The easiest thing to do to get an explicit scheme, with the nice dissipation properties of the above algorithm, is to turn it into a predictor-corrector method. You, of course, lose the unconditional stability, but you will still have a second-order time integrator. To do so you can replace the $\widetilde{d}$ above with:

\begin{align} \widetilde{d} = d_n + \Lambda_4 W_1\Delta t \dot{d}_n \end{align}

and lump the $C$ matrix, then march to your hearts content. Everything else stays the same but the restrictions to the $\rho$ parameters above are lifted (they can be anything). The stability of the algorithm and the amount of dissipation still depends upon this choice. Hover around 0 and you should be okay.

[1] http://onlinelibrary.wiley.com/doi/10.1002/nme.3228/full

[2] http://conservancy.umn.edu/handle/11299/162393

Answer 2

These differential equations appear to be linear, so you should be able to solve them analytically. In order to do this you first have to write it as one matrix differential equation of the form,

$$ \dot{\vec{x}} = A\vec{x} + B \vec{u}. $$

This can be done by rewriting the differential equations to an expression for $\ddot{d}$,

$$ \ddot{d} = M^{-1} F - M^{-1} C \dot{d} - M^{-1} K d. $$

The vector $\vec{x}$ can be defined as $\begin{bmatrix}d & \dot{d}\end{bmatrix}^T$, such that $\dot{\vec{x}}$ is equal to $\begin{bmatrix}\dot{d} & \ddot{d}\end{bmatrix}^T$. By using this definition then the matrix $A$ can be written as,

$$ A = \begin{bmatrix} 0 & I \\ -M^{-1}K & -M^{-1}C \end{bmatrix}, $$

where $0$ and $I$ are the zero/null and identity matrix receptively, both of the same size as $M$, $C$ and $K$. And similar the matrix $B$ can be written as,

$$ B = \begin{bmatrix} 0 \\ M^{-1} \end{bmatrix}, $$

where $0$ is again the zero/null matrix of the same size as $M$, $C$ and $K$. And the vector $\vec{u}$ is equal to $F$.

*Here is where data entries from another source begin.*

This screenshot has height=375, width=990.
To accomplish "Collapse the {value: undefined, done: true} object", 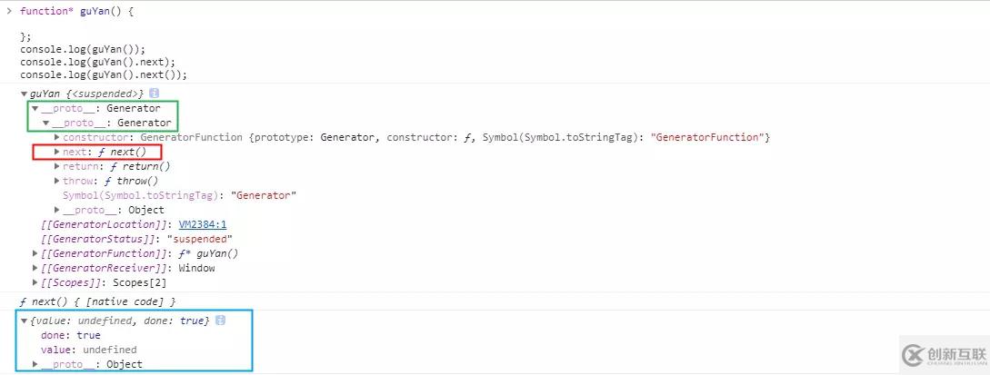I will 24,321.
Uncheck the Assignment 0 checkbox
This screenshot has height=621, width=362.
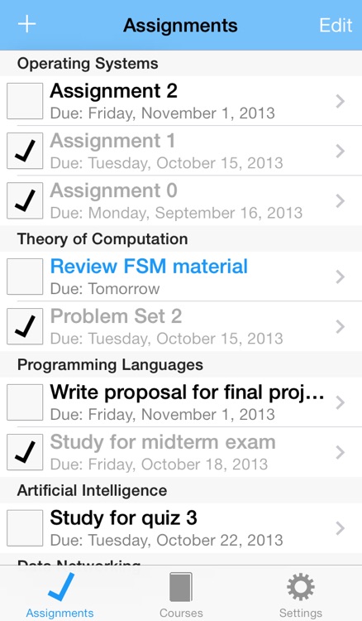[25, 201]
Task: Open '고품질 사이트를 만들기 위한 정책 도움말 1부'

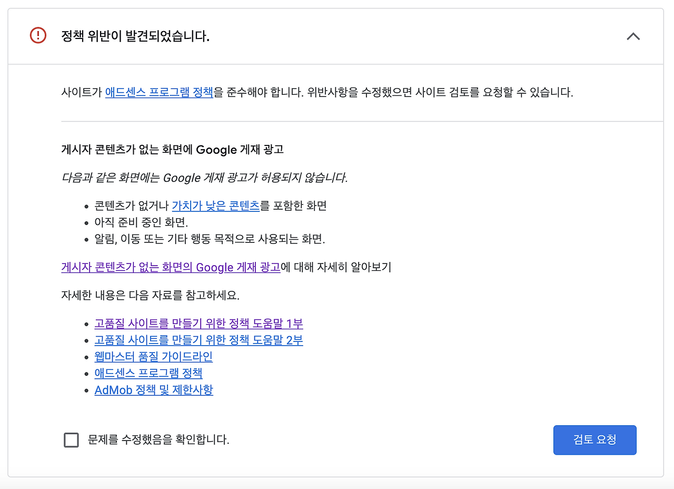Action: [199, 323]
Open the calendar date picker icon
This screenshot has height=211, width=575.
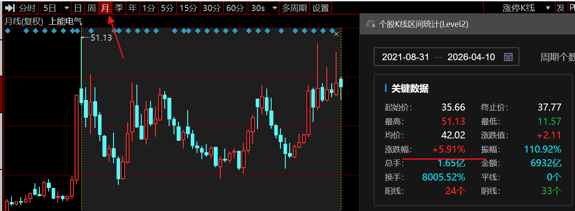pos(508,57)
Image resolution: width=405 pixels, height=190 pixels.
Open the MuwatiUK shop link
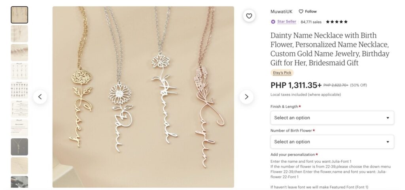click(x=281, y=11)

The homogeneous or transient solution ($F=0$) can be found with,

$$ \vec{x}_t(t) = \sum{c_i\vec{v}_ie^{\lambda_it}}, $$

where $\lambda_i$ are eigenvalues of $A$, with $\vec{v}_i$ the corresponding eigenvectors and $c_i$ are constants which can be found with the help of the initial conditions.

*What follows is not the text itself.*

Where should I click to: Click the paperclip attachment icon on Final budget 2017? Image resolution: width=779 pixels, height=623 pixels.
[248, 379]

The nonhomogeneous or steady state solution can be found by taking the Laplace transform,

$$ \mathcal{L}\{\dot{\vec{x}}_{ss}(t)\}(s) = A \mathcal{L}\{\vec{x}_{ss}(t)\}(s) + B \mathcal{L}\{\vec{u}(t)\}(s), $$

$$ s X_{ss}(s) = A X_{ss}(s) + B U(s), $$

$$ X_{ss}(s) = (s I - A)^{-1} B U(s), $$

$$ \vec{x}_{ss}(t) = \mathcal{L}^{-1}\{(s I - A)^{-1} B \mathcal{L}\{\vec{u}(t)\}(s)\}(t). $$

If the $\vec{u}$ is constant in time, then this simplifies down to,

$$ \vec{x}_{ss}(t) = -A^{-1} B \vec{u}. $$

The steady state solution can also be found by taking the Laplace transform of the original differential equations. The only difference between this and using $A$ is that the later also gives the derivative of $d_{ss}$ because you solve for $\vec{x}_{ss}(t)$. The total response can be found by adding the two solutions,

$$ \vec{x}(t) = \vec{x}_{ss}(t) + \vec{x}_{t}(t), $$

where the constants $c_i$ should only be solved for by using the initial or boundary conditions when $\vec{x}_{ss}(t)$ has also been added.